NEW DELHI: Manufacturing business conditions in India continued to improve, with new orders, exports, output and purchasing activity all rising in February. However, a faster expansion in new business inflows failed to lift growth of output.
At 51.1 in February, unchanged from January’s reading, the seasonally adjusted Nikkei India Manufacturing Purchasing Managers’ Index (PMI), pointed to a second consecutive monthly improvement in business conditions across the sector.
A reading above 50 on this survey-based index shows expansion, while a figure below that indicates contraction.
While underlying demand continued to improve and new business from abroad also rose, February saw a loss of growth momentum.
PMI data also highlighted a weaker rise in costs and the first reduction in selling prices since September 2015.
“The Indian manufacturing economy edged further in the right direction during February, eking out modest gains in new orders and output. However, these positive developments failed to feed through to the labour market and staffing numbers were left unchanged. Although businesses saw a stronger rise in new work, data implied that this was partly driven by price reductions,” said Pollyanna De Lima, economist at Markit, the agency that compiles the index.
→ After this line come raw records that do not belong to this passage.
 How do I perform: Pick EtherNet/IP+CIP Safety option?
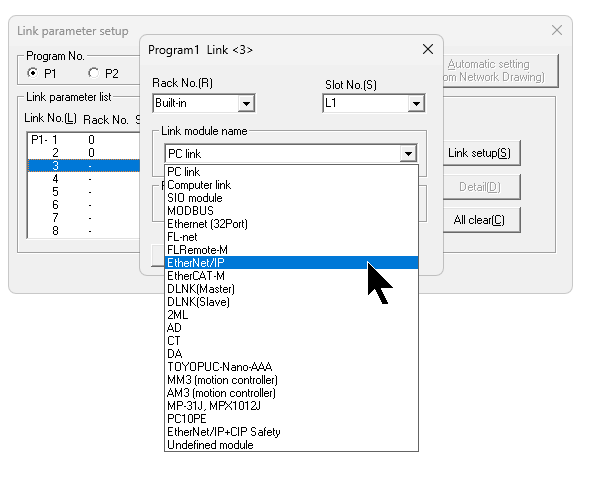pos(291,432)
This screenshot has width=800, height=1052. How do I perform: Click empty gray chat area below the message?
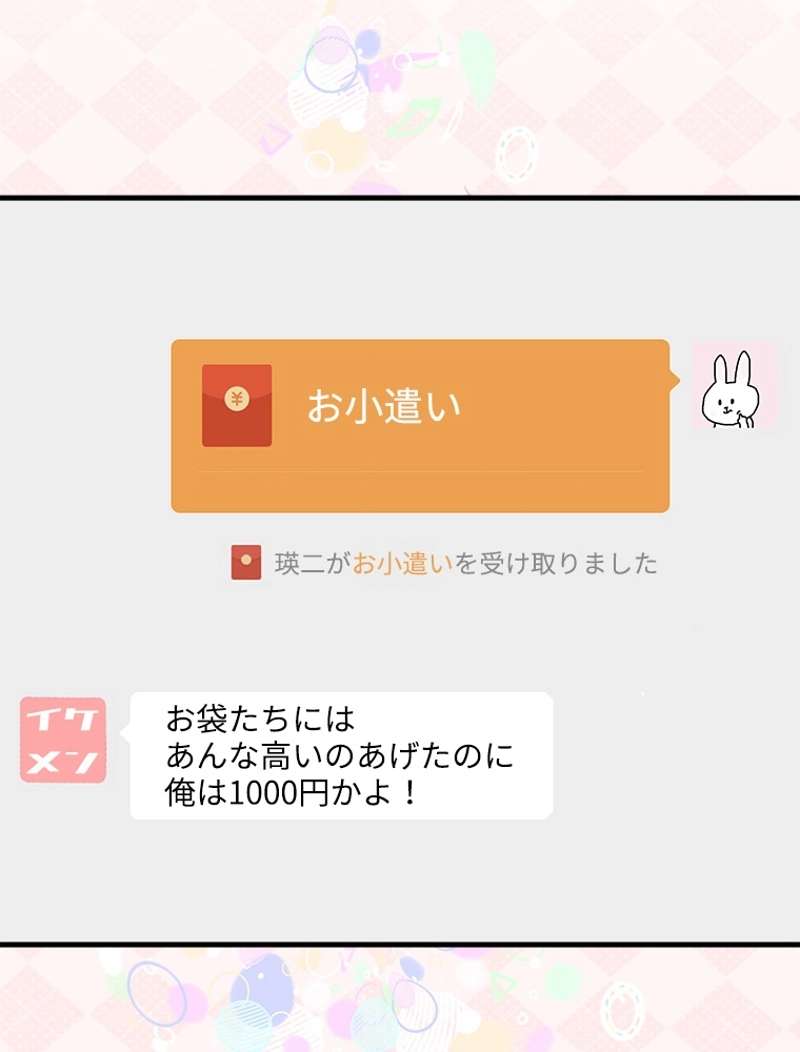tap(400, 879)
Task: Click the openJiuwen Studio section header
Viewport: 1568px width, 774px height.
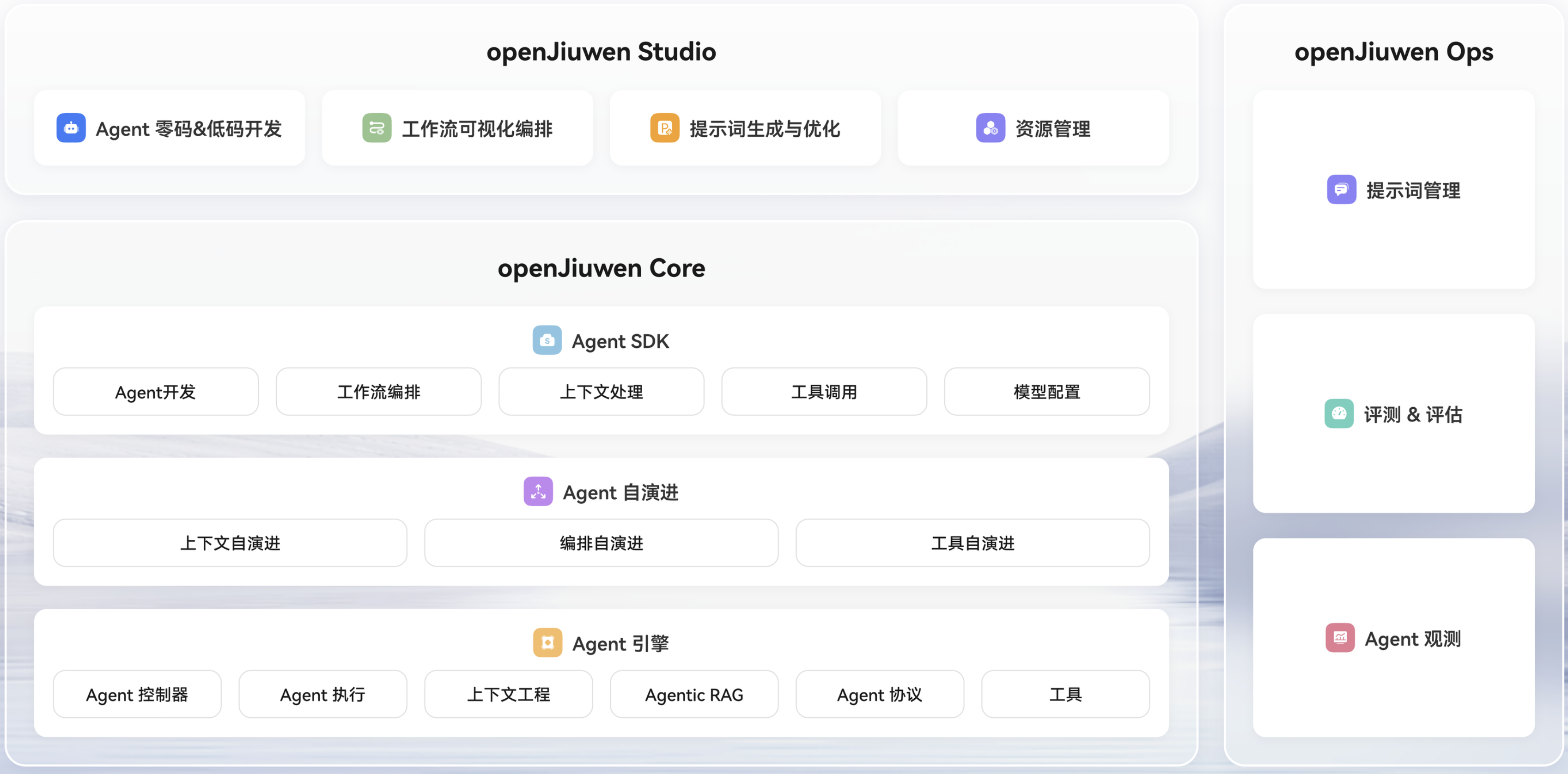Action: point(601,52)
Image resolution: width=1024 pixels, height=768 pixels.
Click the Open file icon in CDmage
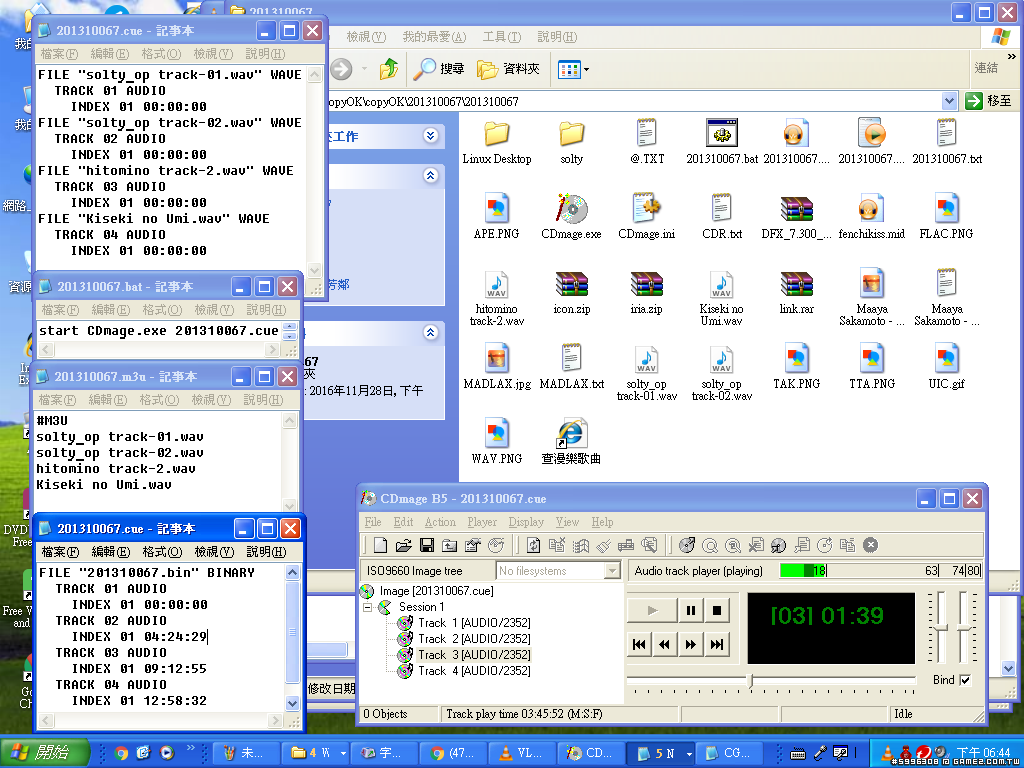tap(404, 545)
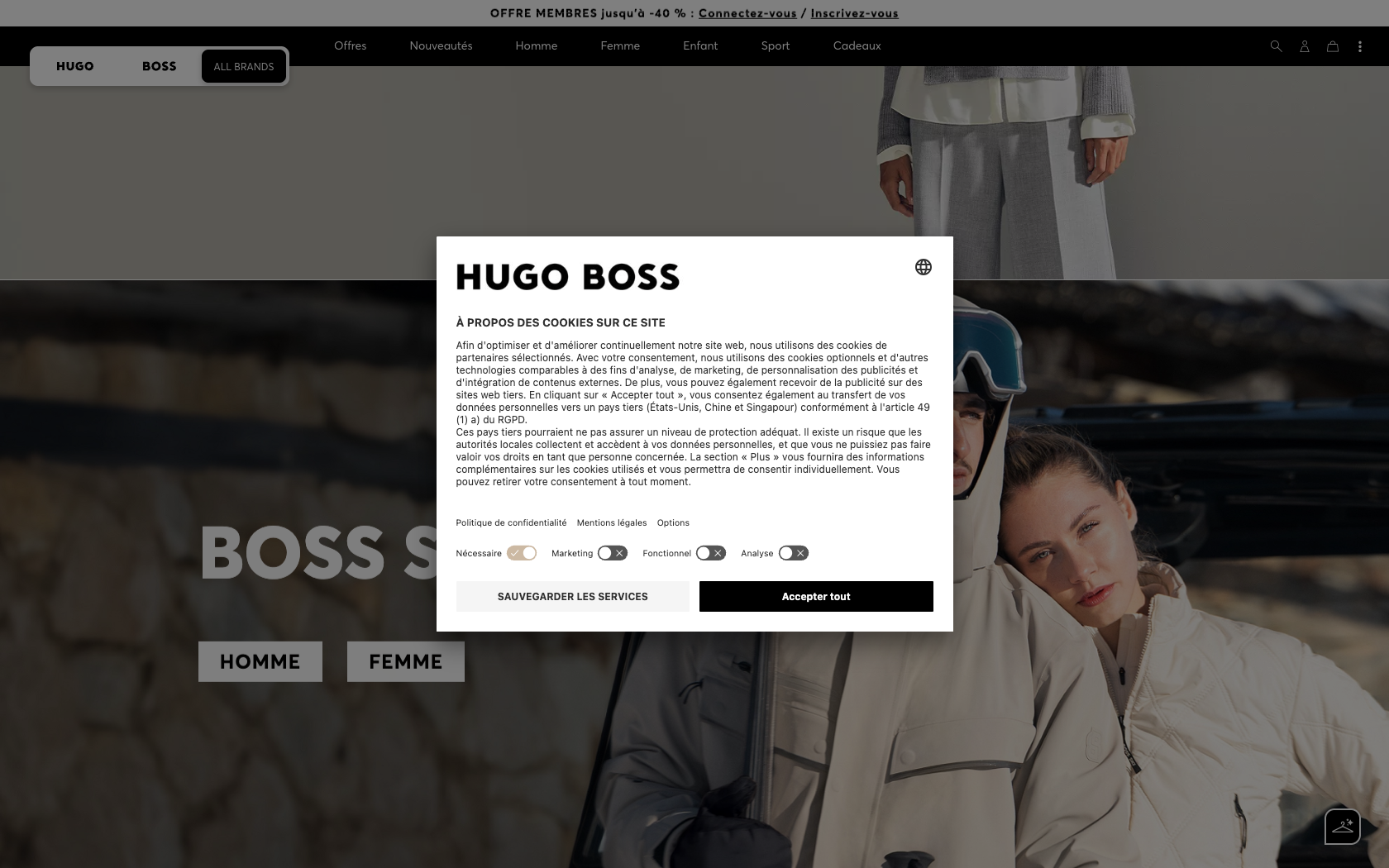
Task: Select the BOSS brand tab
Action: [x=159, y=66]
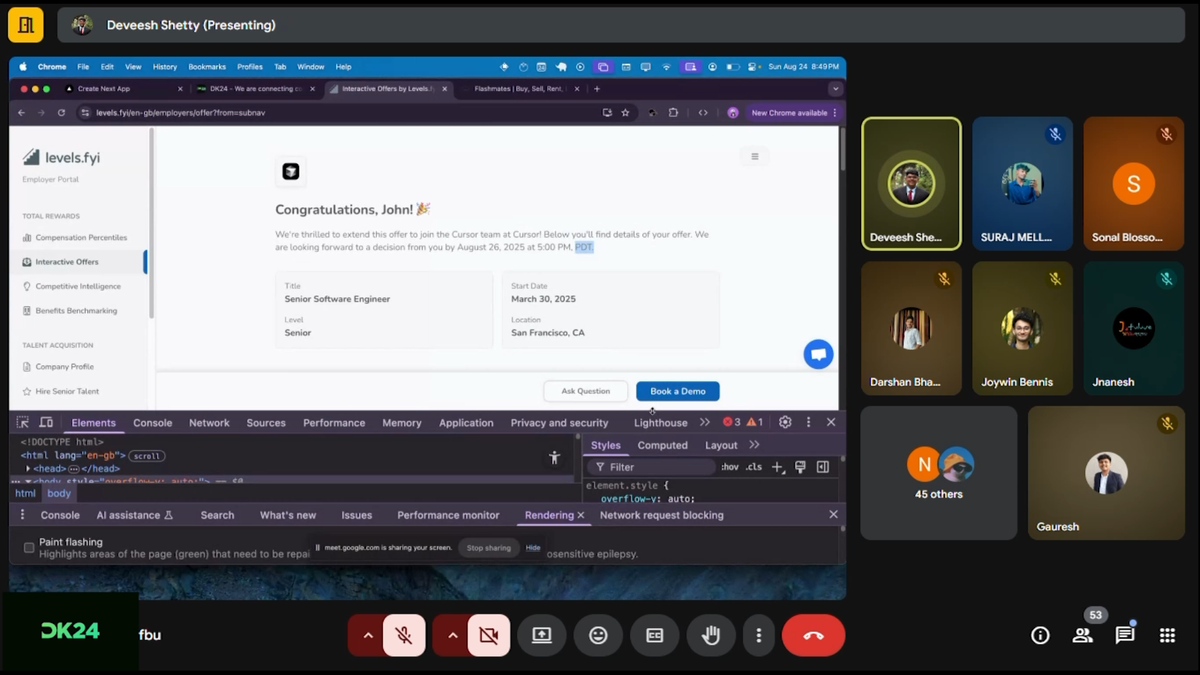Unmute the microphone button
Screen dimensions: 1200x675
coord(404,635)
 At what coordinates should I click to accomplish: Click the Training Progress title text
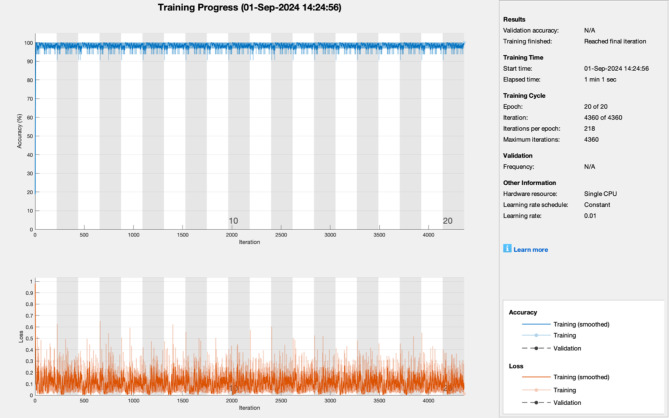(x=250, y=7)
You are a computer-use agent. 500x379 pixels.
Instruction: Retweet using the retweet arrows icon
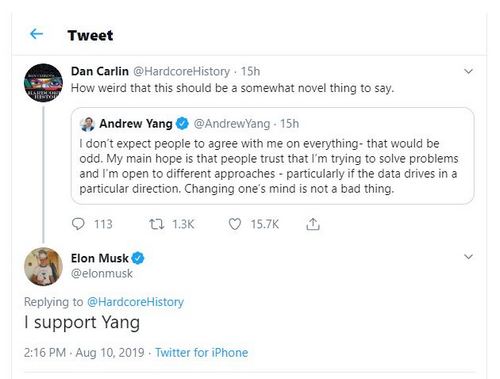156,224
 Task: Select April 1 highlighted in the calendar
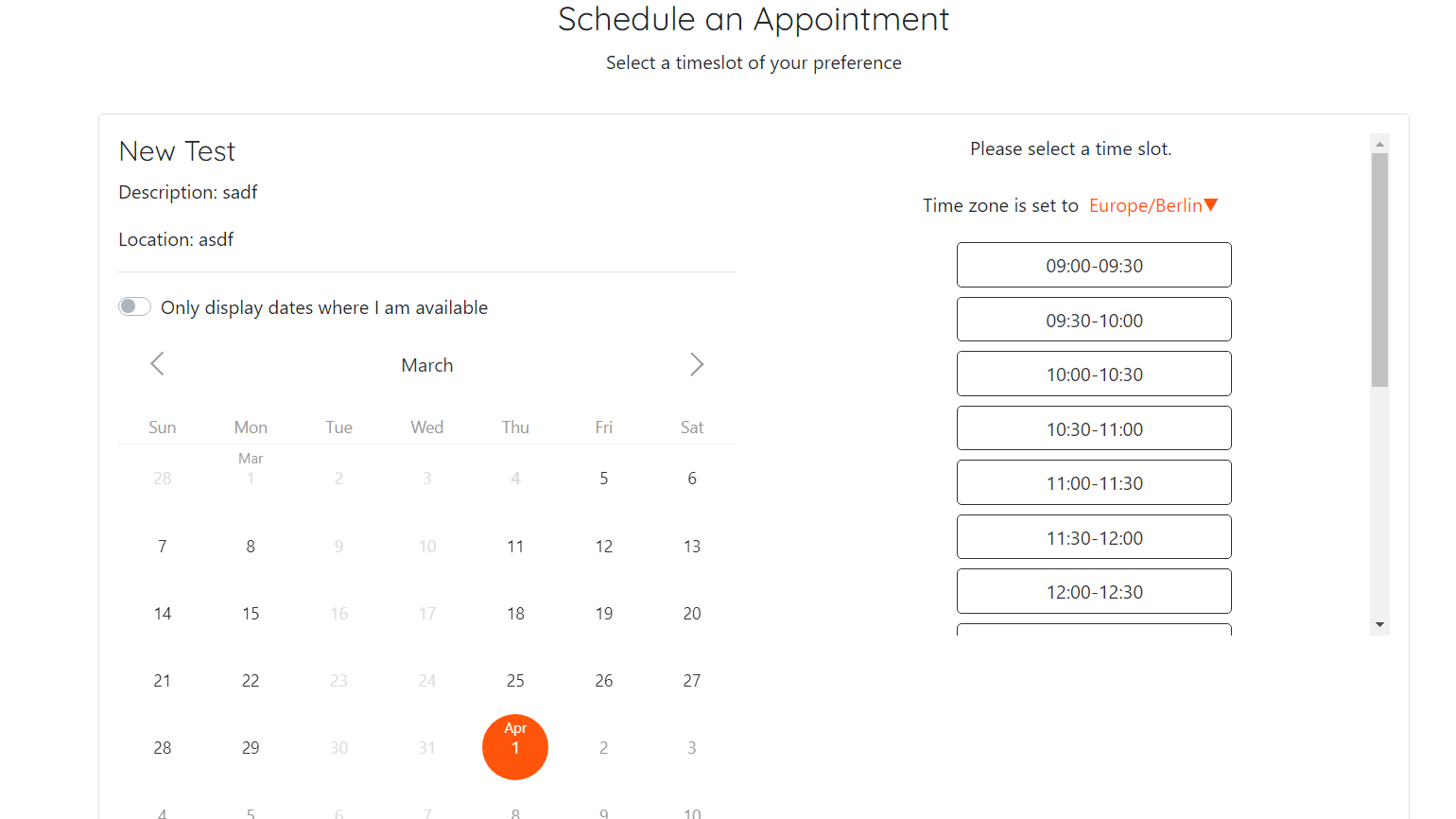pos(515,747)
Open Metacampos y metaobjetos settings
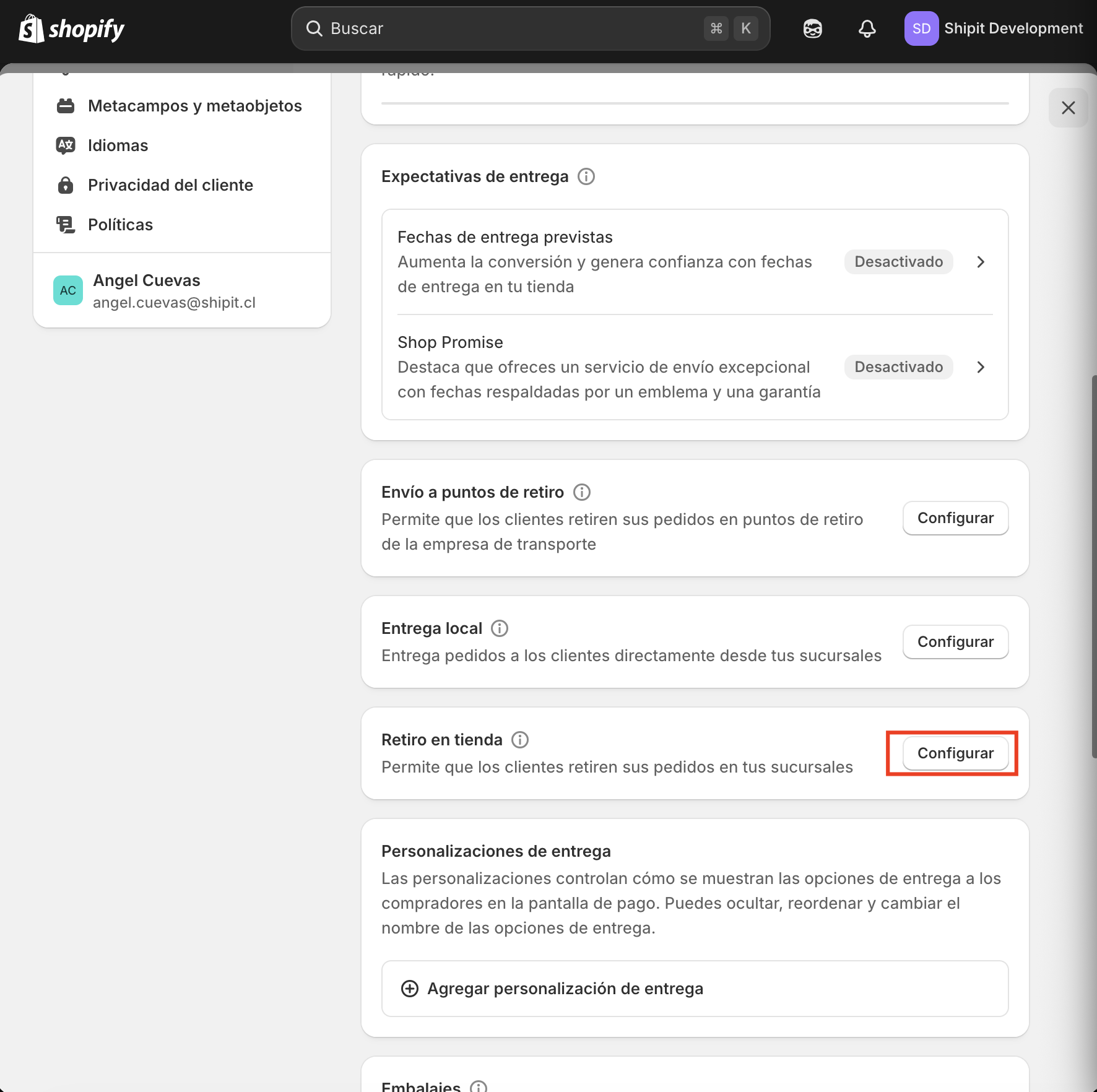The width and height of the screenshot is (1097, 1092). [x=194, y=106]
Reflecting sustained growth of new work, Indian manufacturers raised their production volumes in February. That said, the rate of expansion eased since January and was marginal overall.
Incoming new work increased for the second straight month and at the quickest rate since last September.
Going ahead, “Goods producers continue to benefit from lower crude oil prices in global markets, which put a brake on inflationary pressures. In light of these numbers, the RBI has scope to loosen monetary policy to spur the economy,” De Lima added.